Sozinhos num futuro sem palavras, Márcia Marto

Texto de Márcia Marto. Revisão de João N. S. Almeida. Imagem:

Hoje em dia ninguém fica sozinho. Temos todos um medo enorme. Nem podemos sequer imaginar que tal coisa nos aconteça. Ah! e policiamos a solidão uns dos outros: não nos podem ver sozinhos no comboio, num banco de jardim, à espera da consulta, sem que estejamos constantemente a verificar o ecrã brilhante dos nossos telemóveis. Se não o fizermos, vão pensar que estamos sozinhos, que ninguém nos liga, que não temos notificações ou mensagens no Facebook, Instagram, WhatsApp, etc., etc., para nos entreter na dura espera. Sim, quando estamos sem fazer nada, é uma dura espera, uma espera dolorosa, pois somos obrigados a pensar, a olhar para dentro de nós, das nossas preocupações e deveres, a olhar para os nossos sentimentos e sensações, ou (pior) meter conversa com alguém. Que horror! O ecrã brilhante ajuda-nos, então, a estar sozinhos com alguma dignidade. É uma pena não haver outra solução para este problema tão futurístico…  Somos pessoas muito atarefadas quando estamos a mexer no telemóvel. 

Penso tudo isto enquanto viajo de comboio. O metro é tão rápido que não me dá tempo para pensar. O comboio é um belo sítio para observar pessoas. A natureza verdadeira das pessoas. A maneira como os pescoços se inclinam para baixo e assim ficam durante longos minutos; a luz azul nos rostos relaxados de quem sacia um vício. E lembro-me de Maria Judite de Carvalho e de uma das suas crónicas intitulada «História sem palavras». «Sinto-me no futuro. Não gosto». Eu penso que, tal como ela, para além de me sentir no futuro, vivo no futuro. Não decidi ainda se gosto ou não, mas, na maior parte do tempo, não gosto lá muito. 

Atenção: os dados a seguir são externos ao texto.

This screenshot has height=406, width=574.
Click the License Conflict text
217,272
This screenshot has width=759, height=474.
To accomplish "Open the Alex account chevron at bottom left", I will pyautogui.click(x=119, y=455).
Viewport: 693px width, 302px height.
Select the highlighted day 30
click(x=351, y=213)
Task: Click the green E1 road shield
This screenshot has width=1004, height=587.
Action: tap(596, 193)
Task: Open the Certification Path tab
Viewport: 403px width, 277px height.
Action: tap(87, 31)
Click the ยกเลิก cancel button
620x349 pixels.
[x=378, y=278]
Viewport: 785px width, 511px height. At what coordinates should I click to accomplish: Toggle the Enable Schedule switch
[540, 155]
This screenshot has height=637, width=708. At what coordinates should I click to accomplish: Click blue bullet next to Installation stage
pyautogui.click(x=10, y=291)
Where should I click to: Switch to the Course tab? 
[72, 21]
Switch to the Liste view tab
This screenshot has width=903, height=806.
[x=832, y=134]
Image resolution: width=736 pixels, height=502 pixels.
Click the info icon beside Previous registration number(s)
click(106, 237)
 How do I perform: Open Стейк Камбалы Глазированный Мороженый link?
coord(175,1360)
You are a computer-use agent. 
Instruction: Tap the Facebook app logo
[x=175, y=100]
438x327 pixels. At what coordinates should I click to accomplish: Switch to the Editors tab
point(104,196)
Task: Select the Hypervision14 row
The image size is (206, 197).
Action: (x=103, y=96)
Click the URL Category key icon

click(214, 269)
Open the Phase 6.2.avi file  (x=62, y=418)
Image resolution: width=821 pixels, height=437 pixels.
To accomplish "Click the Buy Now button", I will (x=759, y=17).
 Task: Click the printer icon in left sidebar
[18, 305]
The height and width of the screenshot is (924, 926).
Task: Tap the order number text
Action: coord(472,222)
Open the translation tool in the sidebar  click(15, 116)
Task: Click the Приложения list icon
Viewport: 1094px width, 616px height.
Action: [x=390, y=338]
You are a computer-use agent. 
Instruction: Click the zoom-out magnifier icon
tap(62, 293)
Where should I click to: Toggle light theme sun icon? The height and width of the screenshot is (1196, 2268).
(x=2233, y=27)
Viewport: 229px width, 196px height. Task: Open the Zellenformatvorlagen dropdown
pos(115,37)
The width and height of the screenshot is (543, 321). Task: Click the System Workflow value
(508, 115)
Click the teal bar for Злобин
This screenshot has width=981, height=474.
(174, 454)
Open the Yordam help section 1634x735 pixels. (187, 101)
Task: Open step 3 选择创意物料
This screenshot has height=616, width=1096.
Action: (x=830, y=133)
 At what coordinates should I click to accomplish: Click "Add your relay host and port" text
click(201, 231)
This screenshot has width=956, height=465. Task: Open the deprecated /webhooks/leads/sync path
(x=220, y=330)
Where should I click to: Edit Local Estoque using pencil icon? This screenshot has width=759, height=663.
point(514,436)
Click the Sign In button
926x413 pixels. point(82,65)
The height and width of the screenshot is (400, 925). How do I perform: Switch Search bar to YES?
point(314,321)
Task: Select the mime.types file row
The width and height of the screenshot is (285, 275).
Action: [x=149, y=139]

A carruagem está quase vazia. Um casal de jovens ao fundo conversa num murmúrio quase imperceptível, uma velhota claramente incomodada com a luminosidade franze a testa enrugada e coloca a mão sobre a vista (para conseguir ver a paisagem, certamente) e há duas raparigas sentadas à minha frente que não tiram os olhos dos telemóveis. Um lugar quase vazio de pessoas e de sons. Ou será, antes, um não-lugar? Um espaço sem tempo, sem história, sem morada, sem identidade e transitório. Para o antropólogo francês Marc Augé, os comboios são isso mesmo: não-lugares por onde nós, viajantes anónimos, passamos, mas aos quais nunca pertencemos. Para além dos comboios, os supermercados, os metropolitanos e os aeroportos, por exemplo, são todos não-lugares onde praticamos mais um pouco a solidão. De estação em estação, o comboio continua e vamos flutuando pelo mapa.

Penso em começar a ler o livro que trouxe para combater a monotonia da viagem, mas ouço uma voz aguda e zangada que não me deixa começar a leitura. É uma das raparigas que, finalmente, levanta o pescoço e pousa o telemóvel no colo. Diz, irritada, que ficou sem bateria e que estas deveriam ser feitas para durar muito mais. A outra rapariga empresta-lhe rapidamente um carregador portátil (como se fosse questão de vida ou de morte) e concorda prontamente. É, de facto, uma coisa inadmissível estas baterias de hoje… Se houvesse uma solução melhor… Hoje em dia já há apps para tudo. Para dormir melhor, comer melhor, exercitar melhor, meditar melhor…. Deveria haver uma para fazer a bateria durar infinitamente. A outra rapariga concordou e riu, que ótima ideia aquela! Mas a conversa ficou por ali. O telemóvel já se restabelecera e ela podia, de novo, mergulhar na sua pequena bolha solitária e ignorar a amiga (e o mundo) à vontade. Que alívio!

Continuamos, então, a nossa viagem de não-lugar em não-lugar, em silêncio, flutuando pelo mapa em direcção ao futuro. Pessoas transitórias, em silêncio. Abro, por fim, o meu livro. Será que elas sabem que os livros não precisam de bateria e duram uma vida inteira?